Multiple questions and datapoints on PubSub (FloodSub, Gossipsub, gerbil-simsub) #19

JustinDrake · 2018-05-08T09:51:50Z

Hi there :) This is Justin from Ethereum. I am doing some due diligence on libp2p's pubsub to see if we can potentially use it for the sharding (Ethereum 2.0) gossip feeds.

Are gossipsub and meshsub the same thing? Is gossipsub the official name?
Who is working on the Go implementation of gossipsub? Is is @vyzo only right now?
Where can I find documentation on gossipsub?
Did I understand correctly that gossipsub is a pubsub MVP? What is the pubsub roadmap after gossipsub has been implemented?
How mature is gossipsub? Would it be fair to say it is still alpha? What is the target release date for gossipsub?
How does gossipsub scale with number of users? How well would it handle, say, 10000 users on the same topic?
Is there a public gossipsub testnet we can play with?
Where does the gossipsub design come from? Is it "home-rolled", based on a specific academic paper, etc.?
Would it be fair to say that pubsub research has settled on the current gossipsub design?
What are the high-level properties of gossipsub? Can I confirm that the design is "best effort" in that it provides no guarantees around delivery, ordering or persistence of messages.
What is the persistence layer of messages? In this comment there is a mention of a "time t" after which messages are expired. Where can I find this parameter t in the code?
Does gossipsub build upon floodsub? Specifically are the IHAVE messages flooded?
Is the gossipsub simulation for a single topic?
Do you know of any projects that have experimented/tested the existing gossipsub codebase?
What is the status of gossipsub in js-libp2p?
Is it possible to wrap the Go implementation with Python bindings? Would it be feasible to use XTP for that?
Is the recurring research call still active?
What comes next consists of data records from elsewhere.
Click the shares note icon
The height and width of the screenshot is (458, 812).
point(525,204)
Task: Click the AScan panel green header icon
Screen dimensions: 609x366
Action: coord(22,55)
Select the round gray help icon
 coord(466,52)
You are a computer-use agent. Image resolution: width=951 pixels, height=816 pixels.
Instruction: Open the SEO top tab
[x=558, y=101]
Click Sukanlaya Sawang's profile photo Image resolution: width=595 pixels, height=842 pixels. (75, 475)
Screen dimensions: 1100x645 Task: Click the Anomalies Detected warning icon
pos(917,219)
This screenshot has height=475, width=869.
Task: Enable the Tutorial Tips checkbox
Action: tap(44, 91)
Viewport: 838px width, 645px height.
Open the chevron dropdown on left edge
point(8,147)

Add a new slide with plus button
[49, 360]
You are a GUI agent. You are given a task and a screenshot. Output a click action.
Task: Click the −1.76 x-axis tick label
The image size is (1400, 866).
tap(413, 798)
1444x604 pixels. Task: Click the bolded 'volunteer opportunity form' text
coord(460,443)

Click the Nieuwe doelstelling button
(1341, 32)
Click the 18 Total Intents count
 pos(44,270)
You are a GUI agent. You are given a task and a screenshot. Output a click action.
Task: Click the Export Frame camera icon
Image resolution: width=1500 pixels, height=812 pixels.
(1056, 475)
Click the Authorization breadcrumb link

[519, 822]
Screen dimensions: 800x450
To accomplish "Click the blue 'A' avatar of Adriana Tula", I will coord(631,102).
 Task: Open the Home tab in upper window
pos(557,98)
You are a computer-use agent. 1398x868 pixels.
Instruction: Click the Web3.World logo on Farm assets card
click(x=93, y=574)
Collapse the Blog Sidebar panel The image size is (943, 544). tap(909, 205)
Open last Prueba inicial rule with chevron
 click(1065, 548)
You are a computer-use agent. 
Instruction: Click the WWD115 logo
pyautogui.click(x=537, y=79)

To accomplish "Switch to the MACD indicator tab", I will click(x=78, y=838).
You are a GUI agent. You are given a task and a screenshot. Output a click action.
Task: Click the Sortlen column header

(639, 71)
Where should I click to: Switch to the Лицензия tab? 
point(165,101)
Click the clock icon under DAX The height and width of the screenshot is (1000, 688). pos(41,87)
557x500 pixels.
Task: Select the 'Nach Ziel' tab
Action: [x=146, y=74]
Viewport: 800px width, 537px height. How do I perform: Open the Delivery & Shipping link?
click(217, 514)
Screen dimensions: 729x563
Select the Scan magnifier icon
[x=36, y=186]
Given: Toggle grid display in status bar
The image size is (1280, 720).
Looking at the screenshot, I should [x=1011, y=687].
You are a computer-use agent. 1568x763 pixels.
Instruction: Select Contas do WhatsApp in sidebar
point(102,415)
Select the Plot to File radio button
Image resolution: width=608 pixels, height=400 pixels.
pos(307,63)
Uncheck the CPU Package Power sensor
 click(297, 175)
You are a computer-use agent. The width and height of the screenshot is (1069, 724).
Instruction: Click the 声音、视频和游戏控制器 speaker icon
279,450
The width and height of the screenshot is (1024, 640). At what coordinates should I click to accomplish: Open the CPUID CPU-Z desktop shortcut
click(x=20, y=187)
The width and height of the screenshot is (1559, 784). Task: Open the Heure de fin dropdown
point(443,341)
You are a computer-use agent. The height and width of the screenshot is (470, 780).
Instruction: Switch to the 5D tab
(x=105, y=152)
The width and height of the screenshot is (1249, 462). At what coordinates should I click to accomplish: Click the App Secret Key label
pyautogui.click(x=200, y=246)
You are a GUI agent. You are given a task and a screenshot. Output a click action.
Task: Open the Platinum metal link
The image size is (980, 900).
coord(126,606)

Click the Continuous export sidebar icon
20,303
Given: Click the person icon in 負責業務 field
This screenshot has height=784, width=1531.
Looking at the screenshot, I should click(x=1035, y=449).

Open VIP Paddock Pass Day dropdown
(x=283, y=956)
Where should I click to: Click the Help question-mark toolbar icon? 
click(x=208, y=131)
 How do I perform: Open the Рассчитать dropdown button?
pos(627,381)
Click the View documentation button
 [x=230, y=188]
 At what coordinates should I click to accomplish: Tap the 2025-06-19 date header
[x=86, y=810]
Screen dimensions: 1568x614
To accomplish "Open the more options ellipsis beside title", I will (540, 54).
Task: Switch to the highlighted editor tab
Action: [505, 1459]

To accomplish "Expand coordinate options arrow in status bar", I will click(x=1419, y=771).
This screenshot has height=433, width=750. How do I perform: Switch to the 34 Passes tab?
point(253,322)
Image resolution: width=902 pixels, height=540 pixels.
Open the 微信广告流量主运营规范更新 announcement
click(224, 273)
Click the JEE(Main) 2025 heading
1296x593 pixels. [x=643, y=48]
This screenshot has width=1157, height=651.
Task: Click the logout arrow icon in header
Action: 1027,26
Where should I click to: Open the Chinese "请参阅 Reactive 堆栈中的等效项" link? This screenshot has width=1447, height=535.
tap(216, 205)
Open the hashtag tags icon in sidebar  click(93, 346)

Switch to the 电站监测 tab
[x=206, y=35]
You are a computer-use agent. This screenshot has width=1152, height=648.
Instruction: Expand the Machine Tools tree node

Various links (to help me for future reference)

Gossipsub notes
https://gist.github.com/vyzo/3e42cd92becd9972e007c8bffb1ea298

Gossipsub simulator
https://github.com/vyzo/gerbil-simsub

Gossipsub pull request
libp2p/go-libp2p-pubsub#67

Reliable and/or Persistent Pubsub
libp2p/go-libp2p-pubsub#42

PulsarCast M.Sc Thesis - Scaling libp2p PubSub
ipfs/notes#266

Take a look at pubsub on IPFS
https://ipfs.io/blog/25-pubsub

Pubsub research
https://github.com/libp2p/research-pubsub

XL peer-to-peer PubSub systems (pubsub survey)
http://dl.acm.org/citation.cfm?id=2543583

The text was updated successfully, but these errors were encountered:

vyzo · 2018-05-08T10:08:58Z

cc @whyrusleeping

vyzo · 2018-05-08T11:14:04Z

Are gossipsub and meshsub the same thing? Is gossipsub the official name?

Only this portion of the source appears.